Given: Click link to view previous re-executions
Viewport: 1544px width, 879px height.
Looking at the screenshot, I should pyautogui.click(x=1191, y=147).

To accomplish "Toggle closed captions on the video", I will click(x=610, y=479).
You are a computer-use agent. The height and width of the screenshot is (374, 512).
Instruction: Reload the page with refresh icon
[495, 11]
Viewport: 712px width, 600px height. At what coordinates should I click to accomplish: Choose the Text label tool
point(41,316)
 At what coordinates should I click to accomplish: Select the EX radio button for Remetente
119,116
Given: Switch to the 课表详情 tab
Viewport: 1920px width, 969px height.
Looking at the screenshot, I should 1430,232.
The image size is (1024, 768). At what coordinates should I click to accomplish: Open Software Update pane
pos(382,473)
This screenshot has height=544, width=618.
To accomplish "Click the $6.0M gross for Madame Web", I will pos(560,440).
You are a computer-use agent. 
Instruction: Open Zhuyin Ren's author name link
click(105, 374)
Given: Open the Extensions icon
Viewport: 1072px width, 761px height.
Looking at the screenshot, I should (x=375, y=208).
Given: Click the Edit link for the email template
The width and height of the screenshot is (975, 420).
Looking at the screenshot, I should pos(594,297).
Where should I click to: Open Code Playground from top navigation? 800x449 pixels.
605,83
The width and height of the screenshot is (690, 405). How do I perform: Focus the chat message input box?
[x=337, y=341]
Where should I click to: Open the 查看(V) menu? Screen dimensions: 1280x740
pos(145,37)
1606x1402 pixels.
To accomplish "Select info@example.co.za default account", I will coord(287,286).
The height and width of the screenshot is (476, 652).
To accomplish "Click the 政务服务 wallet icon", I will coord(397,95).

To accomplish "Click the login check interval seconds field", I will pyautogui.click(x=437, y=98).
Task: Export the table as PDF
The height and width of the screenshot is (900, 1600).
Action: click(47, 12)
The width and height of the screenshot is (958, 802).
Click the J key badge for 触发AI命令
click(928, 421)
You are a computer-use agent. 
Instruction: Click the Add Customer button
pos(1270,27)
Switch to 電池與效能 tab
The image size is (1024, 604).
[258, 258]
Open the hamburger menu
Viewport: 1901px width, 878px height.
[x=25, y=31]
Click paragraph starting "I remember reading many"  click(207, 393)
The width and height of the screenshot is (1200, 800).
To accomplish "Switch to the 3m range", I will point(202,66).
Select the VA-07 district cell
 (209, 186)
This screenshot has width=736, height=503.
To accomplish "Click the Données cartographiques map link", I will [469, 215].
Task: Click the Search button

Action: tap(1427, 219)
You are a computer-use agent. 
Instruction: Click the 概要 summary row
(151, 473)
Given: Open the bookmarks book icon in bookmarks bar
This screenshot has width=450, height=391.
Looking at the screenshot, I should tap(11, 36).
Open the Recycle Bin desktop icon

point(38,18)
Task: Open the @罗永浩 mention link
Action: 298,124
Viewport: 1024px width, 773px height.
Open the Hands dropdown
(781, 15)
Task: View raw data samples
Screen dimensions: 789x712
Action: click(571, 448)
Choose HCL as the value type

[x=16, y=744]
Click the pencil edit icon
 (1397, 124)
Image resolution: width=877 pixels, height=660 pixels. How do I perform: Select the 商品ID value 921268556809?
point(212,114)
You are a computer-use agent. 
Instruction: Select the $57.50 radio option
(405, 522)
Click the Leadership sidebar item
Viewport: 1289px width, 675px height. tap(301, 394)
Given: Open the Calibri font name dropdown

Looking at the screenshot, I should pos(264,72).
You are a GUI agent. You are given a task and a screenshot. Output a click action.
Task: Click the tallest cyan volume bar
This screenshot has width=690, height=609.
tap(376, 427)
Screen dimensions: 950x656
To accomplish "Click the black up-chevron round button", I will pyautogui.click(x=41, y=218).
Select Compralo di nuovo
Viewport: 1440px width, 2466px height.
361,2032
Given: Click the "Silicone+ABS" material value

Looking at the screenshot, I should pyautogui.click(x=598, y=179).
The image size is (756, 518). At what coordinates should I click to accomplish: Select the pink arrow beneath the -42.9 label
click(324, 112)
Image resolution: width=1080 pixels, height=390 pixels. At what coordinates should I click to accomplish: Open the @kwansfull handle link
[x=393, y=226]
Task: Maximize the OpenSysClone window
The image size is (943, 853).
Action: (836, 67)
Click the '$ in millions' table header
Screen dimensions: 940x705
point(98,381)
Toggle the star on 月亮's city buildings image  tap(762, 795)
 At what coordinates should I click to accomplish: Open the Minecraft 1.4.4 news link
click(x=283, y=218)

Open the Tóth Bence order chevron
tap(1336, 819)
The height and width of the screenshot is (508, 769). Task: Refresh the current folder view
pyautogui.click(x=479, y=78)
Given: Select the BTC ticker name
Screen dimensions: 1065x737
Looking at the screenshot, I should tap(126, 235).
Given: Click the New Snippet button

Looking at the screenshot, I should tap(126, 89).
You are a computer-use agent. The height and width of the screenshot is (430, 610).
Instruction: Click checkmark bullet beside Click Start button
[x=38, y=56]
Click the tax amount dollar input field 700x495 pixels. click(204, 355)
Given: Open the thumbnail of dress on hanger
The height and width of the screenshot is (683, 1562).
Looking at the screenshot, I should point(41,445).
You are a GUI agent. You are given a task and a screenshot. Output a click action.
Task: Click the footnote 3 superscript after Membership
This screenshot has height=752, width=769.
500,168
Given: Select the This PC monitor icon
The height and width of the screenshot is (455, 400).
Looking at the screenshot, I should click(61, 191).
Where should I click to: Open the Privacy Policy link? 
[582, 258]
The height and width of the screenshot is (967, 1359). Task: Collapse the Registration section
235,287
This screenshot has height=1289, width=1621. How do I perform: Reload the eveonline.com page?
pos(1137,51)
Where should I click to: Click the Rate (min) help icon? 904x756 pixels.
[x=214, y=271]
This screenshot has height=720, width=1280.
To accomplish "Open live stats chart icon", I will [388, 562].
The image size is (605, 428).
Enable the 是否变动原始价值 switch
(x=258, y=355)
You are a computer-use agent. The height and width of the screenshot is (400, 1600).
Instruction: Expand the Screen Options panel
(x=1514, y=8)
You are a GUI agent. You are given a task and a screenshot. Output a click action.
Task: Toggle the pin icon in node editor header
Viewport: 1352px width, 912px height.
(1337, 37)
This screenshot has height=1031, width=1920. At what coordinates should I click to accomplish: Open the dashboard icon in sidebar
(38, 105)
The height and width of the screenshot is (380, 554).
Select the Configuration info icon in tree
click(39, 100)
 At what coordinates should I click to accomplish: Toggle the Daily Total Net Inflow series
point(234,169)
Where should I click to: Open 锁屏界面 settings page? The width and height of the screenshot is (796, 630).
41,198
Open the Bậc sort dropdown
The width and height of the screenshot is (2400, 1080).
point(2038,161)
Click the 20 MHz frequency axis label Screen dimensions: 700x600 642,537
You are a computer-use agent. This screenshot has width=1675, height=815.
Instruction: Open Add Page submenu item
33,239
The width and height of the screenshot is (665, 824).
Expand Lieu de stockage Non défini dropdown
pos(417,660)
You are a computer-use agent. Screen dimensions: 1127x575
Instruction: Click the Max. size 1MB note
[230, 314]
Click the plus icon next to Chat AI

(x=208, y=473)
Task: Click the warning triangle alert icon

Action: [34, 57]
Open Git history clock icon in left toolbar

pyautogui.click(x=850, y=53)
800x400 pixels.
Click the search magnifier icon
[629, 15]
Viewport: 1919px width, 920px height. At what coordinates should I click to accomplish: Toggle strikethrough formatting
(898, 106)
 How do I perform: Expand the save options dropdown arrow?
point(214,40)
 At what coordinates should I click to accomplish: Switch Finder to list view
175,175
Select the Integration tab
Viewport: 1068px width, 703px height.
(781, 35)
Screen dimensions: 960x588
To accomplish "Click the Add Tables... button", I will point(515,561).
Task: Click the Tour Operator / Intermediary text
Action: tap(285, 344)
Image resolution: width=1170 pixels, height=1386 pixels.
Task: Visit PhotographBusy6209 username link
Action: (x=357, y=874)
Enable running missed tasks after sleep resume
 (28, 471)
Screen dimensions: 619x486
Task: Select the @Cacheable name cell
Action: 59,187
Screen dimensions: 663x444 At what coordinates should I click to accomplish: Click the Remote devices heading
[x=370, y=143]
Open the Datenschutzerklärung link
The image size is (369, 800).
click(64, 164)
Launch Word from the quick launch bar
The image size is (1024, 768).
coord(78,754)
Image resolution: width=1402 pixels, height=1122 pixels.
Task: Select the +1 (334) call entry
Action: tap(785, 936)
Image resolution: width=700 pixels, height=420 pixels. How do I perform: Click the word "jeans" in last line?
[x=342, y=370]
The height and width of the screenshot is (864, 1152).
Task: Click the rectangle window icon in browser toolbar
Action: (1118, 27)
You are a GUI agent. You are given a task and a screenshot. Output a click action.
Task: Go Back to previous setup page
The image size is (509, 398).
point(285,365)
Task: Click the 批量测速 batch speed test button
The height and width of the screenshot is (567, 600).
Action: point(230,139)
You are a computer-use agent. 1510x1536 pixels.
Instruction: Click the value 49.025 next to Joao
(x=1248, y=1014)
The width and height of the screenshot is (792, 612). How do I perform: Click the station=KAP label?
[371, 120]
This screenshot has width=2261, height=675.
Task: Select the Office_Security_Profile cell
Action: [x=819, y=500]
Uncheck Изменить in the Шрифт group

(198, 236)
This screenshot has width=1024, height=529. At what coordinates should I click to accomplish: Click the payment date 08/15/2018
* * *
What the exercise asks — Find the word "previous" in the records. Copy every line it appears in.

Your response —
Given: Click link to view previous re-executions
Task: Go Back to previous setup page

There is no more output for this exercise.